Task details: All lines from the first one in the listing below to the one holding "Given: Click landing icon in АМУЛЕТ Ge row", inclusive, are to be copied exactly.

▼

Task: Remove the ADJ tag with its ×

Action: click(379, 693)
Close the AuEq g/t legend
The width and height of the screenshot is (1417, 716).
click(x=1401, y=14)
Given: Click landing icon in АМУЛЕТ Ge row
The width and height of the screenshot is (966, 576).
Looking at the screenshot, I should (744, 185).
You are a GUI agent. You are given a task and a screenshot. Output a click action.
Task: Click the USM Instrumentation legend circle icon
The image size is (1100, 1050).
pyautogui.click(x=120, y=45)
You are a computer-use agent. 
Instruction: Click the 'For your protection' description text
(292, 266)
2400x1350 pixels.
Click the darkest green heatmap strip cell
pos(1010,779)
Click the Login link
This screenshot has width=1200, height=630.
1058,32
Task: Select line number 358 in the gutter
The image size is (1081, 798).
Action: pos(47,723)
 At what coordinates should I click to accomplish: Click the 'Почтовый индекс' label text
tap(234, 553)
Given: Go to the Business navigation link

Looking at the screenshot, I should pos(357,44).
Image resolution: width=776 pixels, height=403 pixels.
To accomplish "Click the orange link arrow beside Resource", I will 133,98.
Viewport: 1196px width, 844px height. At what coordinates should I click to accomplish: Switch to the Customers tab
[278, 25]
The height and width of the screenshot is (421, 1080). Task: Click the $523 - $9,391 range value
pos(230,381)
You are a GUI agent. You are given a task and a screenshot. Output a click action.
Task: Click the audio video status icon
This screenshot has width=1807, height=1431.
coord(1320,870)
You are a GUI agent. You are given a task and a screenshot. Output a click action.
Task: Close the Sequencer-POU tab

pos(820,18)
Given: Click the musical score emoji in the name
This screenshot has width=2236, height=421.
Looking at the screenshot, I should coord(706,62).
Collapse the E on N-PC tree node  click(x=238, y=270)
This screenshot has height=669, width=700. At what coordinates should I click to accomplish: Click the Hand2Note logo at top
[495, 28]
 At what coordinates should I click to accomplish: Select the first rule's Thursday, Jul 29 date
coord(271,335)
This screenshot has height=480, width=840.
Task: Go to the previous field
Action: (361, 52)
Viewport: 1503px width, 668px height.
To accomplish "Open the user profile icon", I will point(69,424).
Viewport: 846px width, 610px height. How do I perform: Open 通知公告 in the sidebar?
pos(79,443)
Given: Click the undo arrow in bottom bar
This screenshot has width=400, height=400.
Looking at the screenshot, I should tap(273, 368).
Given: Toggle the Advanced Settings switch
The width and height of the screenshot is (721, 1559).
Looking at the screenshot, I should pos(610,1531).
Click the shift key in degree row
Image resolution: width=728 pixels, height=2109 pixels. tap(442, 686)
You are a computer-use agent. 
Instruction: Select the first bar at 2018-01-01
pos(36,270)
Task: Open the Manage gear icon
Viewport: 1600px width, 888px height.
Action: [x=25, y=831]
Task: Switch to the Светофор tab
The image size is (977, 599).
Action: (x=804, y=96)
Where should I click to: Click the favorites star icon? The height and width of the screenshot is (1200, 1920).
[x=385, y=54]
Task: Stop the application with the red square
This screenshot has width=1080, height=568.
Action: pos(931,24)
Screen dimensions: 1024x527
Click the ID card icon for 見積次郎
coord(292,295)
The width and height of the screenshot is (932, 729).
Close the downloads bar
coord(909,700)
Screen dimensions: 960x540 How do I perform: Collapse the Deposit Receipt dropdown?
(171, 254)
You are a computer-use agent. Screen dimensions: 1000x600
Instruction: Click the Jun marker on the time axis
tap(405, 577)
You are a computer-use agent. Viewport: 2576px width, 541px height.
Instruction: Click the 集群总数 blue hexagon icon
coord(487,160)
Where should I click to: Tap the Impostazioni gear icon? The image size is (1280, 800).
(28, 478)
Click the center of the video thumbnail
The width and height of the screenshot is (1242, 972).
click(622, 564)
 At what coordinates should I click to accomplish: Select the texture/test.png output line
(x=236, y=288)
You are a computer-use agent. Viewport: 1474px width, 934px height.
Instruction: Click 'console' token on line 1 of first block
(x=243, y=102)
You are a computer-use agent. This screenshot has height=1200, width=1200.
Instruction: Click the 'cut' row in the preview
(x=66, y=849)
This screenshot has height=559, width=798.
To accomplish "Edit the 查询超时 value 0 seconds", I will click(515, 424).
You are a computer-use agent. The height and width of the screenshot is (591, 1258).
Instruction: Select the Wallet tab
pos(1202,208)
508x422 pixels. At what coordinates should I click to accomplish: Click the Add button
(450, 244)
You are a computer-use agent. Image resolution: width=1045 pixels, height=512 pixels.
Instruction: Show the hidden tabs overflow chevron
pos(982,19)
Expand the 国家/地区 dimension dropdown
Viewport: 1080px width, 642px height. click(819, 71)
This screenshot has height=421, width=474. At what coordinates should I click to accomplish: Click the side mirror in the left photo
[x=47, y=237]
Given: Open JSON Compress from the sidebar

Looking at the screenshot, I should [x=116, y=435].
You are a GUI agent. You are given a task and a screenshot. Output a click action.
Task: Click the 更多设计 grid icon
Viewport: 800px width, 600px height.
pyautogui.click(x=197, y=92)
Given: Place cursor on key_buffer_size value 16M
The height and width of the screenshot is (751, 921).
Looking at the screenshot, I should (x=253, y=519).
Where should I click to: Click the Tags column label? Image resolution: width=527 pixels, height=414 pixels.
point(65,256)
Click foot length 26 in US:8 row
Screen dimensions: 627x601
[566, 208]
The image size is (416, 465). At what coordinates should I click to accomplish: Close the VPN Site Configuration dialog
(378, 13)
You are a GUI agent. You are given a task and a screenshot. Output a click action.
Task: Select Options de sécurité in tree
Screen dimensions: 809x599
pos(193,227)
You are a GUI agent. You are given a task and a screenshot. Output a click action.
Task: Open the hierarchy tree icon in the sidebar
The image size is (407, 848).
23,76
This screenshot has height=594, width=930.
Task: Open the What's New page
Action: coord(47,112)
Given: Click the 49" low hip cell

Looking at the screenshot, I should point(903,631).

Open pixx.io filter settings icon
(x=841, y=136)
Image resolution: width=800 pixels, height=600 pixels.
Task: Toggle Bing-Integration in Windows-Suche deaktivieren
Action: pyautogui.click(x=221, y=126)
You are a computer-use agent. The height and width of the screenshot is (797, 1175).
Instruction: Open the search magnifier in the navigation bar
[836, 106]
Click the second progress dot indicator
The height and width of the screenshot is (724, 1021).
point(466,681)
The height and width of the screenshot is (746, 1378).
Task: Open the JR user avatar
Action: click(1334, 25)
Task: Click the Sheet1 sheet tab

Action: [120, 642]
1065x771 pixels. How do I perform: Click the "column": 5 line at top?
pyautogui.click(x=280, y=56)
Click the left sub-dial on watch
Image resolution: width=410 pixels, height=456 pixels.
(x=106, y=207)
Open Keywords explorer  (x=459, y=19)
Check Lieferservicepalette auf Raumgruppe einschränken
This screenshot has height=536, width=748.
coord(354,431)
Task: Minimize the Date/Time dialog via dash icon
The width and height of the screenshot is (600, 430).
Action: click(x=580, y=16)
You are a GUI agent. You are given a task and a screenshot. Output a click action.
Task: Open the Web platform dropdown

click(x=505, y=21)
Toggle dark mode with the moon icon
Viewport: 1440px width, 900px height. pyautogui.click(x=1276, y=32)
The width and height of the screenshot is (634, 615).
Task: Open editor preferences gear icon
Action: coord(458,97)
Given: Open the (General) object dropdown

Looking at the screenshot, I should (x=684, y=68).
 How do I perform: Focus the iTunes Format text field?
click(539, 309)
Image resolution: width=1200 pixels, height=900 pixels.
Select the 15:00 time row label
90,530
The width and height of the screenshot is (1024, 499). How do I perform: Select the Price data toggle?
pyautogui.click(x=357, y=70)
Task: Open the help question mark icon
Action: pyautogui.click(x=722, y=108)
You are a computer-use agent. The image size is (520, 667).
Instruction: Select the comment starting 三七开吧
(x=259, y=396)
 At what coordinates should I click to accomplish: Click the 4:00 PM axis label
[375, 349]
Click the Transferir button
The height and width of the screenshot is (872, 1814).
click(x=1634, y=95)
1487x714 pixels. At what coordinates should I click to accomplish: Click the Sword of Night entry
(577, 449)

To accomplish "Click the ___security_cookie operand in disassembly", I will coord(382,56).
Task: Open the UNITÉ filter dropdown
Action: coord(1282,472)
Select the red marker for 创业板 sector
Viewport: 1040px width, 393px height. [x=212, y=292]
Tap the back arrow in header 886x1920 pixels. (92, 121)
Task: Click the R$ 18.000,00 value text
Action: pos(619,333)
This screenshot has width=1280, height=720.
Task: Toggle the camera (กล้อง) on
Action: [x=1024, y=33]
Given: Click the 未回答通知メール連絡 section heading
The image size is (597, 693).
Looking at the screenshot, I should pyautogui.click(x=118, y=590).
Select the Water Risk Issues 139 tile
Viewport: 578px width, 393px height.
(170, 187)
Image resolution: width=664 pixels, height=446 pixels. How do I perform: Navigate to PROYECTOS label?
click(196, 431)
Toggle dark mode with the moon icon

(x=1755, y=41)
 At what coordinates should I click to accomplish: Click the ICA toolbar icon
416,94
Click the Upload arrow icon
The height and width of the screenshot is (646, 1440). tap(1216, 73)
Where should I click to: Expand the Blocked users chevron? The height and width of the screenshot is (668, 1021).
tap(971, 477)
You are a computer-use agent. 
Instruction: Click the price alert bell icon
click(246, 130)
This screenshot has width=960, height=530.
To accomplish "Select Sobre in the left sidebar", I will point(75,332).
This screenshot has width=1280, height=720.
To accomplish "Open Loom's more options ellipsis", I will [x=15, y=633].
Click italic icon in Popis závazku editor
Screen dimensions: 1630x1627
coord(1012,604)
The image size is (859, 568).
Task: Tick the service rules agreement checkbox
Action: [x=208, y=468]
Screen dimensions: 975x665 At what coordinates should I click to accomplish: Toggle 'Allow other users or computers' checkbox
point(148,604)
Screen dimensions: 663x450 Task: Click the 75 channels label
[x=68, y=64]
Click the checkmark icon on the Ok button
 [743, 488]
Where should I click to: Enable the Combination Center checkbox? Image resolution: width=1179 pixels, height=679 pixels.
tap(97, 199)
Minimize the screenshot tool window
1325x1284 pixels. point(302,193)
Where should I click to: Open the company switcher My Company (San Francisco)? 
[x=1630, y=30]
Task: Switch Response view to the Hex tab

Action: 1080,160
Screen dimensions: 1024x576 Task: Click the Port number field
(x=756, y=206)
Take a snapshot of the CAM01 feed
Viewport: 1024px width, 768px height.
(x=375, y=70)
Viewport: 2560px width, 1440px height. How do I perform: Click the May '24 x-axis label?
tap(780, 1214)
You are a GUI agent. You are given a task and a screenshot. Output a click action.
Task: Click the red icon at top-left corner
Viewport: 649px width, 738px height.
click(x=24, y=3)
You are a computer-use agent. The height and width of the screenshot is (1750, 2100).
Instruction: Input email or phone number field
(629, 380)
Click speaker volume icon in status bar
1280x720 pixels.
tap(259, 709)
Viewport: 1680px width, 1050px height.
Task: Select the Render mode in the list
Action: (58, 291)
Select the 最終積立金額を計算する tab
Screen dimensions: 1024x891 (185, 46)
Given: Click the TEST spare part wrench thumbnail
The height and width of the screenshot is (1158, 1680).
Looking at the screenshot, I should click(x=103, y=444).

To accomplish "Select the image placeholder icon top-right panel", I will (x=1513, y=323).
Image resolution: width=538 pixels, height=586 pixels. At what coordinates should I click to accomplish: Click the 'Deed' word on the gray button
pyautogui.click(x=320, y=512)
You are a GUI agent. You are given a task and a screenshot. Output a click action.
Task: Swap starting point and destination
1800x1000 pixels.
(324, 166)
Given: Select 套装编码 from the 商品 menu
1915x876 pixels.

▲

Reply to the exercise:
Task: Remove the ADJ tag with its ×

Action: click(379, 693)
Close the AuEq g/t legend
The width and height of the screenshot is (1417, 716).
click(x=1401, y=14)
Given: Click landing icon in АМУЛЕТ Ge row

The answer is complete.